Leverkusen - Bayer Leverkusens Königstransfer des letzten Sommers entpuppt sich Woche für Woche als absoluter Volltreffer. Selten hat der Verein bei einer Spielerverpflichtung ein so gutes Händchen bewiesen wie bei der von Hakan Calhanoglu, der überhaupt keine Anlaufzeit benötigte, um zu einer prägenden Figur des Champions-League-Teilnehmers zu werden. Sein goldenes Freistoßtor zum 1:0-Sieg gegen den FC Schalke 04 ließ die Fans wieder einmal mit der Zunge schnalzen.

Hakan Calhanoglus Werte im Topspiel gegen Schalke 04 waren einmal mehr überragend. Der Edeltechniker sprühte vor Spielfreude und strahlte bei fast jeder Offensivaktion eine immense Torgefahr aus. Acht Mal visierte er alleine den Schalker Kasten an. Zum Vergleich: Alle Schalker Spieler zusammen kamen gerade einmal auf vier Schüsse in Richtung Bernd Leno.

Hohes Ansehen in der Mannschaft

Aus dem Spiel heraus traf der 20-jährige Türke nicht, dafür aber mit einem wunderbar über die Mauer gezirkelten Freistoß, der links oben im Winkel einschlug. "Er war richtig gut drauf. Ich wusste, dass er ein Tor macht", war sich Heung-Min Son sicher.

In der Mannschaft genießt Hakan Calhanoglu hohes Ansehen, auch das Trainerteam gibt ihm Rückhalt. Denn hinter dem Youngster liegt auch keine leichte Zeit. In einem vielbeachteten Interview im "Aktuellen Sportstudio" hatte der Ballkünstler in der vergangenen Woche einen Einblick in seine Gefühlswelt gewährt, seine Sicht zum Wechsel von Hamburg nach Leverkusen dargelegt und obendrein von einer haarsträubenden Räuberpistole während eines Länderspiels in der Türkei berichtet.

Danach zeigte er gegen Zenit St. Petersburg mit zwei Assists zu den beiden Toren beim 2:0-Sieg und jetzt als Matchwinner gegen Schalke erneut Topleistungen. Es scheint, als stecke er die Belastungen locker weg. Doch sein Trainer widerspricht. "Er ist nicht so cool. Er ist ein junger Kerl, erst 20 Jahre alt, auf den sehr viel eingeprasselt ist", meint Roger Schmidt.

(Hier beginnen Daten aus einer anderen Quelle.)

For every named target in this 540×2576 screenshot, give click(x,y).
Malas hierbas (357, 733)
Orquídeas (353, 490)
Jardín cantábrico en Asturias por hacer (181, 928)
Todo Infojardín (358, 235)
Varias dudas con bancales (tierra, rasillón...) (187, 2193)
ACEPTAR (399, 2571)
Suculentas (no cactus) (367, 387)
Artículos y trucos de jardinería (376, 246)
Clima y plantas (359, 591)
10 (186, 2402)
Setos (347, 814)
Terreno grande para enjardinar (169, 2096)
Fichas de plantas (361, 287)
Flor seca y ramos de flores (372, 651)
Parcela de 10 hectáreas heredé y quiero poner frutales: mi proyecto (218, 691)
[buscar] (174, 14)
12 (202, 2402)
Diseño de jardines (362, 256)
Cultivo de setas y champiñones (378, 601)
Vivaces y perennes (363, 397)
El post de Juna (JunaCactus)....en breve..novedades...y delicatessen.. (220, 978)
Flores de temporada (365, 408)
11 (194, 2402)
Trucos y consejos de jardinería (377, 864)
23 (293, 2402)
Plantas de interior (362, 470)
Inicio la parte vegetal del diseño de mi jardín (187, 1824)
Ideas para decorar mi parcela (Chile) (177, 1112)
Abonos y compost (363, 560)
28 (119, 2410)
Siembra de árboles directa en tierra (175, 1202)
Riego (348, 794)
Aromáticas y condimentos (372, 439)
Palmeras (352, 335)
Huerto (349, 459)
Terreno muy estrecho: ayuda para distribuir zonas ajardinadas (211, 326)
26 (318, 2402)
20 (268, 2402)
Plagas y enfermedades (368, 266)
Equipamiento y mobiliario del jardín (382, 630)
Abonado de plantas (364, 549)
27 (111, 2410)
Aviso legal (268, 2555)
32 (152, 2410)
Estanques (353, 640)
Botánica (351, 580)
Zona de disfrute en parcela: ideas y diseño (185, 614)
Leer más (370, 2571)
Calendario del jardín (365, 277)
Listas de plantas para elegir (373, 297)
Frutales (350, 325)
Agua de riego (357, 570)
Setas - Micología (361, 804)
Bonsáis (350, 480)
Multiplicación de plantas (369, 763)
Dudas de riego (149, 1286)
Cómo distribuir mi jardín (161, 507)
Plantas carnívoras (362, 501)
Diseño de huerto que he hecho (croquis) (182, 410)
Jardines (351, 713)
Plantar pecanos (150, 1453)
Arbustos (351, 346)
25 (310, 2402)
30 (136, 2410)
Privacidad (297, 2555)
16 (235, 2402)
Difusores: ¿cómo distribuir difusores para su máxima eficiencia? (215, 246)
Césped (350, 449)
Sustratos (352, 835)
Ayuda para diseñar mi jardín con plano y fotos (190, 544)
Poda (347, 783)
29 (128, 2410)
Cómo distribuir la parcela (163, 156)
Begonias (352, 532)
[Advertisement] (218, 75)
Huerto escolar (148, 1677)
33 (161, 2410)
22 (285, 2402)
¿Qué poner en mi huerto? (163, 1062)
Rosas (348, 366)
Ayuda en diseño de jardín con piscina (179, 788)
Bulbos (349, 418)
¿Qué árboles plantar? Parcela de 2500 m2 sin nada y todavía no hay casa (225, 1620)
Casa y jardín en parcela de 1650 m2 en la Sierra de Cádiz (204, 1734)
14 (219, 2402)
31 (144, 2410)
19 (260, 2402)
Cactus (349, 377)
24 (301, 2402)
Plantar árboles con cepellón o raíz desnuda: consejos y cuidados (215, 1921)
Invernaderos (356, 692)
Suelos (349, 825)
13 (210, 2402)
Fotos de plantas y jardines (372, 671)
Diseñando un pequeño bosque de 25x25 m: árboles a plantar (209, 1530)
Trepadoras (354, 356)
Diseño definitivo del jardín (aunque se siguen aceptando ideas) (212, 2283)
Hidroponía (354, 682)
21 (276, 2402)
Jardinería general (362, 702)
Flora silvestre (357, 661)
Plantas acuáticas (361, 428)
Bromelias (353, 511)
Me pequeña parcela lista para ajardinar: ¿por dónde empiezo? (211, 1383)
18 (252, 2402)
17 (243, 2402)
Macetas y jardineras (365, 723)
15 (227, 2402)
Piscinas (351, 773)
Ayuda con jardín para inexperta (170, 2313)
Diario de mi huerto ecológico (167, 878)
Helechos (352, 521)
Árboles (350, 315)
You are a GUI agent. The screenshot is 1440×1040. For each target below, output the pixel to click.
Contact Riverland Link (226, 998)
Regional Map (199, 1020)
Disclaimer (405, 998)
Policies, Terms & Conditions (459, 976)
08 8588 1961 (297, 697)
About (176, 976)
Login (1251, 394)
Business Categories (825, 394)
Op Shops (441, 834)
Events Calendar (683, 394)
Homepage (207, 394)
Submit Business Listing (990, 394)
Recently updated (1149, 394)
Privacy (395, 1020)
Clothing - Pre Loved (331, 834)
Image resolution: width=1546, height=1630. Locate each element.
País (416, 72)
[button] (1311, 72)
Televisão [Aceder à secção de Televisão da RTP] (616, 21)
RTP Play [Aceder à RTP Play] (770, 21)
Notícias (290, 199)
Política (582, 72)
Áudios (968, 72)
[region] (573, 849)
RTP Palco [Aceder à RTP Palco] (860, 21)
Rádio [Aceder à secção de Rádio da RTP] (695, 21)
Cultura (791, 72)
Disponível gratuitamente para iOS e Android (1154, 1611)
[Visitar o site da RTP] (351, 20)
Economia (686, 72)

Freistöße wie kleine Kunstwerke

"Dieser Auftritt im Sportstudio hat ihm sehr gut getan. Er hat Stellung bezogen und sich aus mit seinen Worten artikuliert. Zu dem Thema ist alles gesagt. Er empfindet es als Befreiung und kann sich jetzt auf Fußball konzentrieren. Er hat schon am Mittwoch sehr gut gespielt, jetzt hervorragend. Ich freue mich, dass er jetzt Ruhe hat", sagt der Coach weiter.

In der Tat spielte Hakan Calhanoglu zuletzt befreit auf. Und seine Freistöße gleichen kleinen Kunstwerken und gehören eh zum Besten, was die Bundesliga zu bieten hat. "Das habe ich früher so nur bei Bernd Schneider gesehen", adelt Stefan Kießling seinen Teamkollegen mit dem Vergleich mit dem vielleicht besten Mittelfeldspieler der Leverkusener Bundesliga-Historie. Schneider brachte es auf 81 Länderspiele, wurde Vizeweltmeister und der "weiße Brasilianer" genannt.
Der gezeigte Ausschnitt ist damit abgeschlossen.